- What you are asked to do
Copy the records from the line containing "Select the Hyaluronic" through the line containing "click(287, 385)", both lines included, with the requests unchanged and with every coordinate in the answers multiplied by 2.15 and rounded to a whole number, halves rounding up. Do not include the pictures.

- The data
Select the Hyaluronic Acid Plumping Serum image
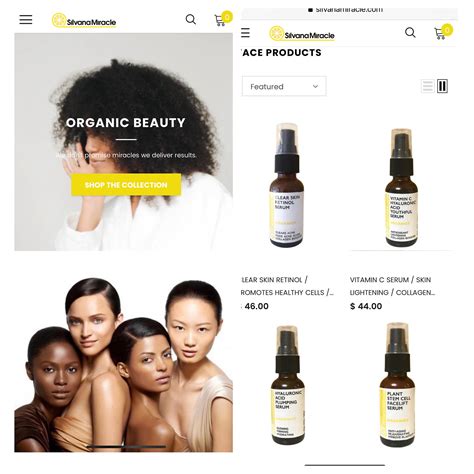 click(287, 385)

---

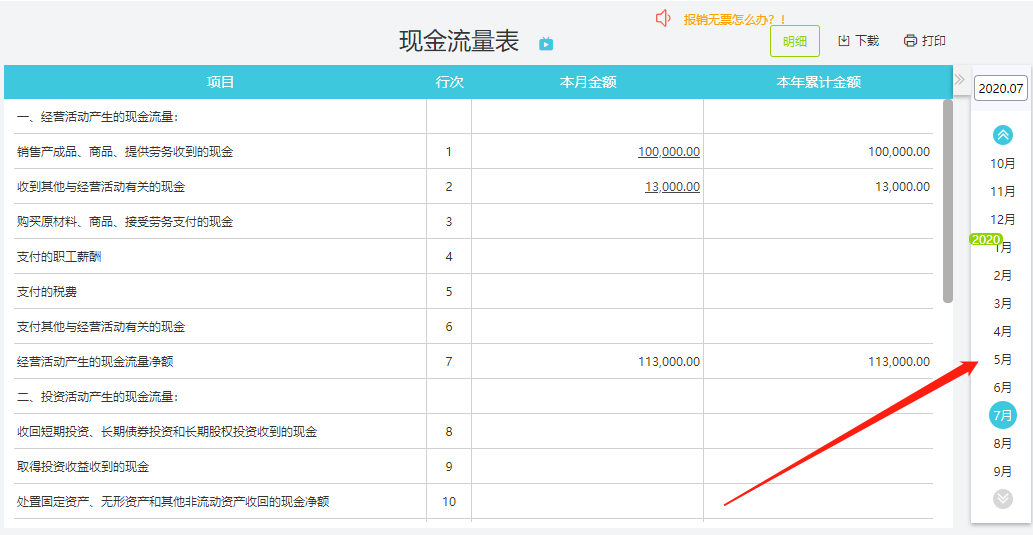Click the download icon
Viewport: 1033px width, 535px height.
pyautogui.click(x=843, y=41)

- The completed task
Select the Hyaluronic Acid Plumping Serum image
 click(617, 828)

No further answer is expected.